Pete ‘n’ Val have a secret, but it’s not hard to guess what it is: Gerald Brady will not be expelled from the General Assembly.

This was the first Beatles single to feature George Harrison on lead vocal. The tune was composed in autumn 1962, primarily by John Lennon, who based it on the first two lines of a song in Walt Disney’s “Snow White” that his mother used to sing to him. They recorded it as part of a nearly 10-hour session that became the band’s debut British LP, “Please Please Me.” Lennon once said, in his snide way, that he gave the song to Harrison because “it only had three notes and he wasn’t the best singer in the world.” Released as a single in 1964, it reached No. 2, kept out of the top spot by their own “Can’t Buy Me Love.”

The Beatles never released the song as a single in England, partly because manager Brian Epstein’s other band, Billy J. Kramer and the Dakotas, released their 45 about the time “Please Please Me” hit the stores. Their version went to No. 1 in Britain in 1963.

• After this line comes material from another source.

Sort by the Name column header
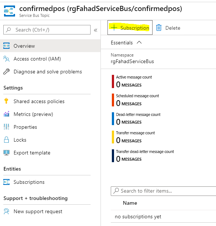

BTW, here’s a clip of Walt Disney’s “Snow White” that includes the song Lennon’s mother Julia used to sing to him. It’s worth seeing not so much for the song as the incredible animation and its cinematic sensibility. The realism of the wash water on the stone steps and the fluttering doves are impressive, but the shots looking up through the surface of the water from the bottom of the well are directorial genius. It illustrates why this film stunned Hollywood so much that Disney was given a special Academy Award in 1938, a year after it was nominated for Best Musical Score.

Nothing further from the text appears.